“What am I doing sitting on a pile of trash
in an empty city lot behind Fourth Street?”
It was 9 AM on a Thursday morning in the mid
1970s. I should have been attending Medical Grand Rounds, a presentation by the
medical residents of interesting cases to the house staff and attending
physicians. It was a weekly ritual that I had attended faithfully for the past
6 years.
So why was I sitting on a stack of empty
mattresses in the middle of an empty lot? I was drawing the back of a row of
dilapidated houses, fascinated by the texture and gritty nature of the composition
they created, totally unaware that this would mark the beginning of a 5 year
process to reveal an artist tucked away somewhere within me. To say it was pure
pleasure would be less than true. Guilt and insecurity were right beside me, asking
me “what are you doing out here? You should be at Grand Rounds. It’s ridiculous
to think that you’re an artist, or could become one. All you can do is draw
small sketches with a Parker fountain pen. Hell, you can’t even paint!” There
was no shortage of guilt, doubt and self-recrimination, but not enough to pull
me away.
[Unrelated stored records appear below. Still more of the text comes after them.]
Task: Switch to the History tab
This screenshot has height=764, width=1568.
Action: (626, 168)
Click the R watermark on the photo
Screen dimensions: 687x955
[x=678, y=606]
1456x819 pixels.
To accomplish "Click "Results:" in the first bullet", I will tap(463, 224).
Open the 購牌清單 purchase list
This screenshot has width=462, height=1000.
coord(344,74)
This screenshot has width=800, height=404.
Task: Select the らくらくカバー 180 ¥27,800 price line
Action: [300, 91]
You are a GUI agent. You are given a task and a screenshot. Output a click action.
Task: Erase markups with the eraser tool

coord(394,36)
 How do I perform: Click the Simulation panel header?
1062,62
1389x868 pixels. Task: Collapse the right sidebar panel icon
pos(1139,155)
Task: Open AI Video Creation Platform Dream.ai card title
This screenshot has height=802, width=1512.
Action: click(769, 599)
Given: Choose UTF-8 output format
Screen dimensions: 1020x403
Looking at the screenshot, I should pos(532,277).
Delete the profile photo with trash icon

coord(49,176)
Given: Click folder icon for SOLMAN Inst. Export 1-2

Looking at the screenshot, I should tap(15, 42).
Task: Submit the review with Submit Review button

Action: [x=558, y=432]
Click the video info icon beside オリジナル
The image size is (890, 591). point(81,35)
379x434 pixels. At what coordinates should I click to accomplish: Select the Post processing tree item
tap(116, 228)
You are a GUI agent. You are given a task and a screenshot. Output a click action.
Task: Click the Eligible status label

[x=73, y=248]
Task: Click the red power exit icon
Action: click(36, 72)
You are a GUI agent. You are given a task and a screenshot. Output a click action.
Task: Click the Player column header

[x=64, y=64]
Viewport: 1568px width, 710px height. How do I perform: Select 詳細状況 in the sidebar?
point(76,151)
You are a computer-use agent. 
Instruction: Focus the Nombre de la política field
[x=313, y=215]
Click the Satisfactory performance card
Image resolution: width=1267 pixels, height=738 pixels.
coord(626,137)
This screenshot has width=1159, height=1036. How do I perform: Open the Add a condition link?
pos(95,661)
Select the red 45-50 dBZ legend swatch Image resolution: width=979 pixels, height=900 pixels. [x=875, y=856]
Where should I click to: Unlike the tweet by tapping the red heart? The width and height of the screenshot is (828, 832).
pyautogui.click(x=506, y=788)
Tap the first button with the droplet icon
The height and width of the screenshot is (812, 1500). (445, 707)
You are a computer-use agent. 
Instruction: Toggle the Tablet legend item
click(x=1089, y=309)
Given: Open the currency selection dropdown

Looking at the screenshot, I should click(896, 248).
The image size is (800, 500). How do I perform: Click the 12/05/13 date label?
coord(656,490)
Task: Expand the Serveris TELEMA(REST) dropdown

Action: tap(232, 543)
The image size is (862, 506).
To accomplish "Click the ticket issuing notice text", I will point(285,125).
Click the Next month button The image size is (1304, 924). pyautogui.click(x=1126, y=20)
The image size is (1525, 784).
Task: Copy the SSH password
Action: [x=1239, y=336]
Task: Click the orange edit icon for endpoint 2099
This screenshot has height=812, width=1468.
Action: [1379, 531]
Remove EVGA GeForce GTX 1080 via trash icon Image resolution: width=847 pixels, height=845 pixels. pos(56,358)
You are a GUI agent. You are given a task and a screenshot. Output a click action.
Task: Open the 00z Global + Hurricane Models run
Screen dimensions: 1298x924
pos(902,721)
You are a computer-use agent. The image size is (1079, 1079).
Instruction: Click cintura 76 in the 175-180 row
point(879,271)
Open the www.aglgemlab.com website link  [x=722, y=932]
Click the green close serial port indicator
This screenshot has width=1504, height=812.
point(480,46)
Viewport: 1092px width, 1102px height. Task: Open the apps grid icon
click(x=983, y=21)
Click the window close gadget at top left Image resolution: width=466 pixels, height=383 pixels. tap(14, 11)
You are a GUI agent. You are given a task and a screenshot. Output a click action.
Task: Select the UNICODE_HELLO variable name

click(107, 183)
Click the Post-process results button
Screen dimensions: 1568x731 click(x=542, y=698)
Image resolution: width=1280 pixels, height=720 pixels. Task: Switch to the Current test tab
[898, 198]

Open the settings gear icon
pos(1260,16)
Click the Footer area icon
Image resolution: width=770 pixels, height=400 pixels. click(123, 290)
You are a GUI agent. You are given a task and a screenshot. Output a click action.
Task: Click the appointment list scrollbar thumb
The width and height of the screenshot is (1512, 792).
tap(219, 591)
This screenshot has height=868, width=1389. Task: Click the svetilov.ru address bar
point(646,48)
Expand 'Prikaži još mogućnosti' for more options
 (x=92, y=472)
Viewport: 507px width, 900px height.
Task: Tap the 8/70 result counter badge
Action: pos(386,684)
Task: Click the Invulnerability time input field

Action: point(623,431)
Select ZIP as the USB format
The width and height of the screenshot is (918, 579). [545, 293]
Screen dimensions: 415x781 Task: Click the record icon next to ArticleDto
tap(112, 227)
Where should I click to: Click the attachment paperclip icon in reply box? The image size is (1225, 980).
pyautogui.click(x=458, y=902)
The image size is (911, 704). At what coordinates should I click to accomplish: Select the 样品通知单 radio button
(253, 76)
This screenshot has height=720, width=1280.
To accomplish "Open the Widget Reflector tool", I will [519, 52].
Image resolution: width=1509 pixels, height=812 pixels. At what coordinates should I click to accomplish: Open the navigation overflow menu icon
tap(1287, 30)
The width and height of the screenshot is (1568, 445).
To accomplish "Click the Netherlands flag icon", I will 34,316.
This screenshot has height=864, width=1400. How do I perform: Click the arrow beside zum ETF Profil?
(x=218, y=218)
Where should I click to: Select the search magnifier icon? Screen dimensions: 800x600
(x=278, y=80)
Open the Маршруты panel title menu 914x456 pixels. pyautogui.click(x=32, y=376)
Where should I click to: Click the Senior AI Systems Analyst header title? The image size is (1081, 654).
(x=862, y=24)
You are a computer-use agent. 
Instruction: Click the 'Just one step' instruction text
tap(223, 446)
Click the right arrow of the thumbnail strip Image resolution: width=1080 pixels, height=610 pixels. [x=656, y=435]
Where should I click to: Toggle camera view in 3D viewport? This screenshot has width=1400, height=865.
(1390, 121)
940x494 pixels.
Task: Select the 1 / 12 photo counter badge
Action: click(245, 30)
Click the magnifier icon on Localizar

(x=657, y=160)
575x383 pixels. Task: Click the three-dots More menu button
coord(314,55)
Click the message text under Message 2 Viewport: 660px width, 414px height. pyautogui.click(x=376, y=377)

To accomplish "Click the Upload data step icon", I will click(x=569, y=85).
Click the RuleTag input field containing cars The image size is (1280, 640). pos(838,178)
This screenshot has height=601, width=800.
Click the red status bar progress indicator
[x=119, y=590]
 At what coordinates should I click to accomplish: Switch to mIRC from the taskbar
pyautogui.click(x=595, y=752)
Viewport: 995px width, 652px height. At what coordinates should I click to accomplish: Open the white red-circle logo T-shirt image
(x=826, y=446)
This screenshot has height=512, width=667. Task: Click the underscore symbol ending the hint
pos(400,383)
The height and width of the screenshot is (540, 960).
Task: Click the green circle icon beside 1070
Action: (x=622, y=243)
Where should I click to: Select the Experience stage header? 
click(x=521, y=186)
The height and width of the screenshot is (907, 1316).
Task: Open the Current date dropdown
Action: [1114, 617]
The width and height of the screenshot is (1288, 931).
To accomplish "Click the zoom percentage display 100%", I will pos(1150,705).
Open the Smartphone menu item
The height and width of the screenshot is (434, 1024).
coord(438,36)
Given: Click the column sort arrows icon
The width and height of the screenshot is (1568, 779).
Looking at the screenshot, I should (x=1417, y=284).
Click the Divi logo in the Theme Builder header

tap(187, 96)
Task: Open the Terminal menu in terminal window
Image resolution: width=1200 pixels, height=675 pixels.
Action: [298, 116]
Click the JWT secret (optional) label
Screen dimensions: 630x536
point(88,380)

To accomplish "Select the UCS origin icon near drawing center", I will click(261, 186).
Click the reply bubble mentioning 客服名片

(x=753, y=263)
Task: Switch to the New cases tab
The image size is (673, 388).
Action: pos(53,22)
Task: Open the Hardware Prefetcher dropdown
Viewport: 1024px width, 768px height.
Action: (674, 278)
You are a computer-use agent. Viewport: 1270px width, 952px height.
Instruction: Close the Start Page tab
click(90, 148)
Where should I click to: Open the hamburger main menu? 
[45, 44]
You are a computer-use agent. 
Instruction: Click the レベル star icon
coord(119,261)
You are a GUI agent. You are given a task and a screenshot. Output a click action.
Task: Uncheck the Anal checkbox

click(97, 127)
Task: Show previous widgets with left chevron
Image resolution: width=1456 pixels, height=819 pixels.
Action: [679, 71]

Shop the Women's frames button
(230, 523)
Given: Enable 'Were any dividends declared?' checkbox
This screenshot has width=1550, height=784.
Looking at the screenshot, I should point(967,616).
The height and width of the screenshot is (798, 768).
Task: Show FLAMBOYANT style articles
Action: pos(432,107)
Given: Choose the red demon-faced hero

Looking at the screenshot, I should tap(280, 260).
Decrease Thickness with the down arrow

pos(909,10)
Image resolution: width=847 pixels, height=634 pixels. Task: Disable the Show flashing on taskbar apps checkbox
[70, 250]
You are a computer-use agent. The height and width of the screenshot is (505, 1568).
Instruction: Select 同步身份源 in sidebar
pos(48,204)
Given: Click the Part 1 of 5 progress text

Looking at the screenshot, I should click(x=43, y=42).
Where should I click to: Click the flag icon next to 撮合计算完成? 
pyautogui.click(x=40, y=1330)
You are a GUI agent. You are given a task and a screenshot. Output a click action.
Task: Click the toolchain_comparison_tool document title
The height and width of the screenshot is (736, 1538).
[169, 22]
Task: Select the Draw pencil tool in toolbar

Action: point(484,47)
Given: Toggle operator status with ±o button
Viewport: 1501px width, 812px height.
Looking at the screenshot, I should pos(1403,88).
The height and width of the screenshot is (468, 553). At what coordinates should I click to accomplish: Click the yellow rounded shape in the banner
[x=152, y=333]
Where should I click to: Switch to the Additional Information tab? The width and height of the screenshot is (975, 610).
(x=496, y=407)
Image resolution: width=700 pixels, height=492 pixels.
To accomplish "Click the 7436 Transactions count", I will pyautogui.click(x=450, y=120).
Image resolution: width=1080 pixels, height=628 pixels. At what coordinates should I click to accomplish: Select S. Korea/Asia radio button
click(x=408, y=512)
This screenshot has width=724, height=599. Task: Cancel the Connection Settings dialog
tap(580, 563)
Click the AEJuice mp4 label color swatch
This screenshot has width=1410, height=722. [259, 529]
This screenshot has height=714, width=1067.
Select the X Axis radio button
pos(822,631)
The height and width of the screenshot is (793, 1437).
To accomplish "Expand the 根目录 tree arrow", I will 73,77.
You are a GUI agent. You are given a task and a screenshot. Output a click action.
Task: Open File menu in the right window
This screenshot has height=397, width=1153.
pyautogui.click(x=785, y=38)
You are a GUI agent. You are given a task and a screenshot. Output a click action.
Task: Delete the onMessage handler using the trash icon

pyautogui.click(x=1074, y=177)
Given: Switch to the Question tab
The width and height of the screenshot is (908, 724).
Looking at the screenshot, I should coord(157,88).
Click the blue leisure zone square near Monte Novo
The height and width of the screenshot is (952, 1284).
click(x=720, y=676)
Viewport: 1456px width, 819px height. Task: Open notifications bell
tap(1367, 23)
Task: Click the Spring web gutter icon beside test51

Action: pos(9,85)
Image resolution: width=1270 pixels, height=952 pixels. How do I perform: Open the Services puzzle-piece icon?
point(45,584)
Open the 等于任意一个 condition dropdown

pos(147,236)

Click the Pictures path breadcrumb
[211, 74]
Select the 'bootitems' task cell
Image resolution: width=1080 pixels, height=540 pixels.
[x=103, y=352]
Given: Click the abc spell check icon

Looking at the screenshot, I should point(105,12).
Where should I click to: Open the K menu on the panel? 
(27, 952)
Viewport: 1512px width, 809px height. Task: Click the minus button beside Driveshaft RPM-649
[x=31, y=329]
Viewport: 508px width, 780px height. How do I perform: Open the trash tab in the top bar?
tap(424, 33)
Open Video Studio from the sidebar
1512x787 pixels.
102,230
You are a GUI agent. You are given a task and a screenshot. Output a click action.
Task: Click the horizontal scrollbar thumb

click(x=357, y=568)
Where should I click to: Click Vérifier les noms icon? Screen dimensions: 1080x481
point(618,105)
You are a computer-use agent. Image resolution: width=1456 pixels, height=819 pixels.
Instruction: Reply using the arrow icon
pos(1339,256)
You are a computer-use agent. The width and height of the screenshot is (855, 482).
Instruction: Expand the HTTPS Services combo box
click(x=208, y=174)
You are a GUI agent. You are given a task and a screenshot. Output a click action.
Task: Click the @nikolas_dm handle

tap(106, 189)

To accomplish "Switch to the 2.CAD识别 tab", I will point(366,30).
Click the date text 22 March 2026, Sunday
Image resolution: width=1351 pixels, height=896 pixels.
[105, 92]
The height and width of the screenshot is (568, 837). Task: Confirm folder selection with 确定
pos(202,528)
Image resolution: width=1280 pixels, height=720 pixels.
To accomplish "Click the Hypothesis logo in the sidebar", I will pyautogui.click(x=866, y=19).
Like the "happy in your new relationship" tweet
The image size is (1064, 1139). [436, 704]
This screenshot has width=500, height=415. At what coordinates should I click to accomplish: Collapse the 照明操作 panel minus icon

Art – pencil and pen and ink drawing – was becoming more than a casual
hobby; it was something I felt driven to do. It’s not like I was bored and
looking around for something to keep me occupied. This interest in drawing
simply crept into my consciousness without any forethought, and once it was
established proceeded to grow until it became more of a need than an option or
choice. This wasn’t the first time I experienced something like this. In the
spring of my first year in college, without my conscious input I suddenly
decided I wanted to be a physician and not a pharmacist. Ironically, I was now
engaged in a process that, albeit much slower, would take me from medicine to
art. But that’s another story. I would end up painting and drawing the backs of
buildings throughout my years in Wilmington, and over 25 years later would do
the same in Paducah.
The backs of so many
urban buildings often stand in stark contrast to their fronts, and are
frequently far more interesting because of the nitty gritty texture and
disarray. In 1984 the Wilmington News Journal moved their headquarters from
downtown Wilmington to a new suburban industrial park, and asked me to do a
painting of the old headquarters for a poster to give their friends and
employees. Of course I did the back, which was far more interesting to me that
the boring façade in front. They loved it, bought it, and then asked be to do
the front for the poster. Here are the two paintings – you can decide for
yourself.
I originally considered calling this post – By Their Backsides You Will Know Them. But then I
wasn’t sure how people would interpret that.